Aerial cable car transit system under construction in Guatemala City and Mixco

AeroMetro is an aerial cable car (Spanish: teleférico) public transit system under construction in Guatemala City and the neighboring municipality of Mixco, Guatemala. When completed, it is expected to be the first urban cable-car mass-transit system in Central America, linking zone 2 of Mixco with zone 9 of the Guatemalan capital. The line will be designed, built, and operated by a private company under a 25-year concession granted jointly by the two municipal governments.

== History ==
Planning for a cable-car connection between Guatemala City and Mixco predates the current project by several years; the Municipality of Guatemala published draft bidding terms for the system in January 2019 and commissioned a feasibility study the following June. In February 2020, the municipality formally opened a public tender to select the company that would build and operate the system. Guatemala City mayor Ricardo Quiñónez said at the time that the project had the backing of Guatemala's Directorate General of Civil Aeronautics and of both municipal governments, and put the cost at around Q1.4 billion (roughly US$180 million at contemporary exchange rates).

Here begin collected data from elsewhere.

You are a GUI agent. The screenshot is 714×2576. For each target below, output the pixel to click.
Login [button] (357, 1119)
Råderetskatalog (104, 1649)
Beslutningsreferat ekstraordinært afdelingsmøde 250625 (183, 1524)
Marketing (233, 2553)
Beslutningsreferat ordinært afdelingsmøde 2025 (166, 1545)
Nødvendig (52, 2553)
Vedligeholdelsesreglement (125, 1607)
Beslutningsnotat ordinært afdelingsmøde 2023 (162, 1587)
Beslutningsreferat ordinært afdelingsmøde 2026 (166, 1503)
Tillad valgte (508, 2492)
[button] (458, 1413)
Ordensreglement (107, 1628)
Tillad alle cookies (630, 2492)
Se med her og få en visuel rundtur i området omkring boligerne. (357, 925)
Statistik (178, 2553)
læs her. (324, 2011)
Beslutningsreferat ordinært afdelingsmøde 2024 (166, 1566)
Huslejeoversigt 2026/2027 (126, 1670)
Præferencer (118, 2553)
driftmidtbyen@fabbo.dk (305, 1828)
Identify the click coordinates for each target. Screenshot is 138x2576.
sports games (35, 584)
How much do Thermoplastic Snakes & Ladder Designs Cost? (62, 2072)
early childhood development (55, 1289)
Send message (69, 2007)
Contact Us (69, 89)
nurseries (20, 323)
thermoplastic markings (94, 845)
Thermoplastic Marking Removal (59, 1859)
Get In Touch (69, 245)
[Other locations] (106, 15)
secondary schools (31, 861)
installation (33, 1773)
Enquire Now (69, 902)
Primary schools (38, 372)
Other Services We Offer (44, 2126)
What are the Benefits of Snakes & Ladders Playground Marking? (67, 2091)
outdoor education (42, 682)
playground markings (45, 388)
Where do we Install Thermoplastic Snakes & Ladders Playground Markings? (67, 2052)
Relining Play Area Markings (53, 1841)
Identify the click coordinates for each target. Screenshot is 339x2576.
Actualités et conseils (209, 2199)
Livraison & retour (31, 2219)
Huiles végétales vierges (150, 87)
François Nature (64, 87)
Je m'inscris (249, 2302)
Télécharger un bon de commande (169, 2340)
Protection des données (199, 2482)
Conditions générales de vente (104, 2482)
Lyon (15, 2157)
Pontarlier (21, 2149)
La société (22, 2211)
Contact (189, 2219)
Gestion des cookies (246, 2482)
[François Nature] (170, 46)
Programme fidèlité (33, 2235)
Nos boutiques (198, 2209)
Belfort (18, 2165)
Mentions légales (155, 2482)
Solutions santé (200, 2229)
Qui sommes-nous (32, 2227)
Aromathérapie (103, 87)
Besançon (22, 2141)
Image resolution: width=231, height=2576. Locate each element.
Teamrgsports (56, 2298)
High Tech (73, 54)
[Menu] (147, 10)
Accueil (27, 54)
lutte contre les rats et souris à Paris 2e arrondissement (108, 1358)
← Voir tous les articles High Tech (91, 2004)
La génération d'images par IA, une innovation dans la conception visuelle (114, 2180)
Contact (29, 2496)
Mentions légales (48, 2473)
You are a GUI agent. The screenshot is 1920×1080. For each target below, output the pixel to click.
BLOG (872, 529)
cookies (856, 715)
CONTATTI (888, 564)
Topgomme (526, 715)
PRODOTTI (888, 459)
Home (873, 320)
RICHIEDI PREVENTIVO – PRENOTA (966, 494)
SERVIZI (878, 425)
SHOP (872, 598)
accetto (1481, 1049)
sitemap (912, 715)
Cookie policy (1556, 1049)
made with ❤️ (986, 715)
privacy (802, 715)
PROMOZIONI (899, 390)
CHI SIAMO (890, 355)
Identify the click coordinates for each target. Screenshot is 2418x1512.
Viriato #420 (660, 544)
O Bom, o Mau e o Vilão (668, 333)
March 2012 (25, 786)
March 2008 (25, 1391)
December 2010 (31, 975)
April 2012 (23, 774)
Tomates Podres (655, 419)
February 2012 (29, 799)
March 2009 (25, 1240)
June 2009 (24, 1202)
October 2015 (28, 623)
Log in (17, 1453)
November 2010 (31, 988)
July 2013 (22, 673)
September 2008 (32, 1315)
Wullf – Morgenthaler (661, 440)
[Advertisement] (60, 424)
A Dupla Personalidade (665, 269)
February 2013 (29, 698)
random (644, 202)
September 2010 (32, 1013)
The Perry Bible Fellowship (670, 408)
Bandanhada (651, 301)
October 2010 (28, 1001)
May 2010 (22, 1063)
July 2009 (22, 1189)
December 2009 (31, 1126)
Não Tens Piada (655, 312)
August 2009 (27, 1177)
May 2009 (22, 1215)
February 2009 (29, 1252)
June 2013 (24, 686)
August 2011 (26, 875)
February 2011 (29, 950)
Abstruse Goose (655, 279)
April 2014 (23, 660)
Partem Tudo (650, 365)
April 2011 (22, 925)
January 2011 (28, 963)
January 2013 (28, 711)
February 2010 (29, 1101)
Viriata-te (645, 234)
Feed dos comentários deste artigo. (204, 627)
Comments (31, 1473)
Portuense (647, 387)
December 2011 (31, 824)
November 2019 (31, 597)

The concession for Phase I, formally titled "Concession for the Implementation of an Aerial Cable-Car Public Transport System (AeroMetro), Phase I, in the municipalities of Guatemala and Mixco," was approved by the Municipal Council on 4 October 2024. The municipality confirmed the start of construction on the first line on 24 November 2025, and groundwork formally began on 5 January 2026 under the joint supervision of the Guatemala City and Mixco authorities. In May 2026 the municipality announced plans for two additional, not-yet-approved lines: Line 3, which would connect the Obelisco with Condado Concepción, and Line 4, running from Parque La Asunción in zone 5 to Colonia El Paraíso II in zone 18.

== Route ==
Phase I of AeroMetro consists of two lines that share a common terminus at El Trébol, a major interchange in Guatemala City:

- Line 1 runs 2.1 km (1.3 mi) from El Trébol to Plaza España, following Bulevar Liberación and Calle Montúfar through zone 9 of Guatemala City.
- Line 2 is the longer of the two, running 6.8 km (4.2 mi) from El Trébol along Calzada Roosevelt to Molino de las Flores in zone 2 of Mixco.

Combined, the two lines total approximately 8.9 km (5.5 mi). A transfer station known as Centra Occidente is also planned at the boundary between Guatemala City and Mixco, incorporating about 20,000 m² (215,000 sq ft) of public space.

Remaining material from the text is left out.